Seriously. Fuck cursive. Fuck it in its curlicued asshole.
My study partners were surprised that I could take as many notes as I could using old fashioned pen and paper. Personally, I always feel like I am missing stuff because I can’t write things down fast enough and I have never mastered the skill of being able to condense things down to manageable size on the fly.
That really got me thinking about how I maybe should forget getting a new tablet and get a laptop instead. Then I could take notes like Luka (who tries not to act too proud) and save myself a lot of fucking around with binders and pens and such.
I have to admit, being able to organize everything on a computer would be marvelous. I am way better at keeping files on a computer organized than notes in the real world.
So I will look into getting a laptop instead. Having a modern tablet is less of a priority now that I have a modern computer. Take video games out of the picture, and my needs for a tablet are modest. I can probably get a cheap-ish one for the same price as I would pay for the tablet.
None of “just needs a new battery” crap, though. This thing will be NEW. Getting the new computer has shown me the enormous psychological value of having fresh, new, decent things in my life. It makes me feel like I amount to something and I am not relegated to the world in which the only things you can have are beat up hunks of junk.

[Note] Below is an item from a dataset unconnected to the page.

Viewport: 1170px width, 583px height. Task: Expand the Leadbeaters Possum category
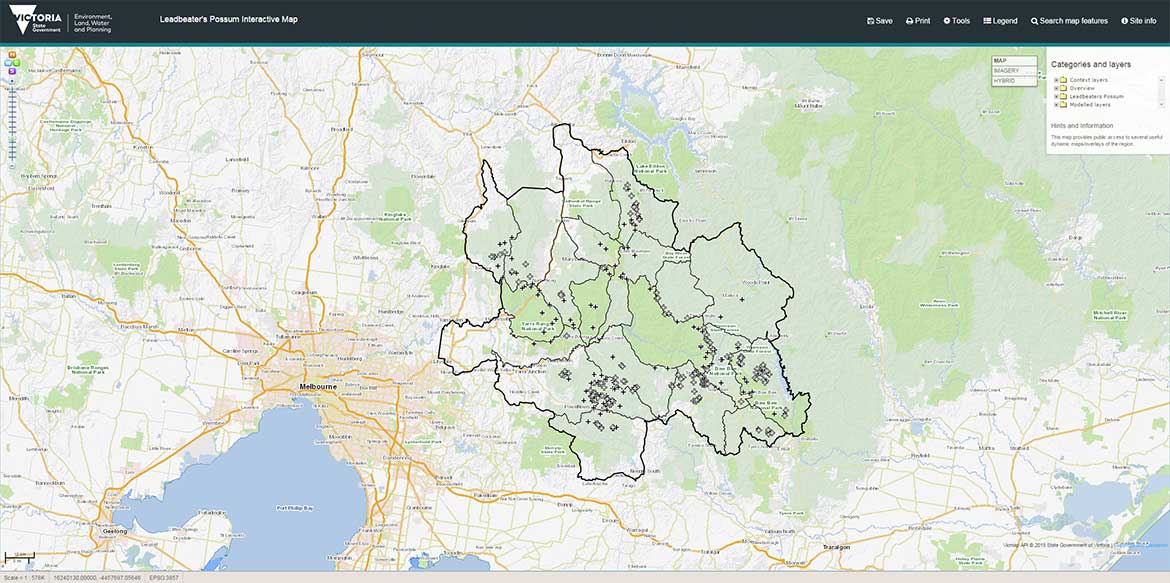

Guess you can take the boy out of the middle class,but you can’t take the middle class out of the fully grown man. Middle class will always be the ideal for me, no matter how long I live in wretched poverty.
I found out some good news : the history exam I thought I was taking on Wednesday does not exist. I was mistaken. And boy am I glad! The needle has one less eye than it could have.
So now, I just have to survive tomorrow. Tomorrow is the day where I have Creative Writing (where I have that short story due) and then the dreaded Linguistics exam. I have the whole syntax diagram thing sort of figured out, and I am going to practice like hell before the exam.
It’s just a matter of internalizing the various rules of phrasing in English well enough that I am not stuck with situations I don’t know a rule for any more. That is what I am experiencing now.
After that exam, the craziness goes away… until the next day, when I have my eye exam, therapy, and VancouFur starts. But at least that is the fun kind of crazy. It’s going to be a little weird to be at the convention, then come home, then go to class (History of Popular Music, 10am-1pm), then go back to the convention.
But there are advantages to having the convention be like four blocks away from me. For one thing, I will be sleeping in my own bed…. possibly with guests. And if I get hungry, I have the option of just coming home to eat instead of having to eat out for every meal.
I will have to see what bus route will take me there. I know the 405 doesn’t turn onto Westminster, but the 401 does, and it is super frequent, so if I am lucky, I can bus there and back on the 401 without a lot of waiting.
So in a sense, not being able to get a hotel room is actually kind of freeing. We usually get a room even when the con is close by because it’s super convenient to have a room to store your stuff in and to retreat to when there is no programming on that I am interested in, and/or need to lower my social stimulation levels to sub-anxiety levels.
So I wouldn’t turn down a hotel room if one became available. But I can live without it.
I will talk to you nice people again tomorrow. Good night!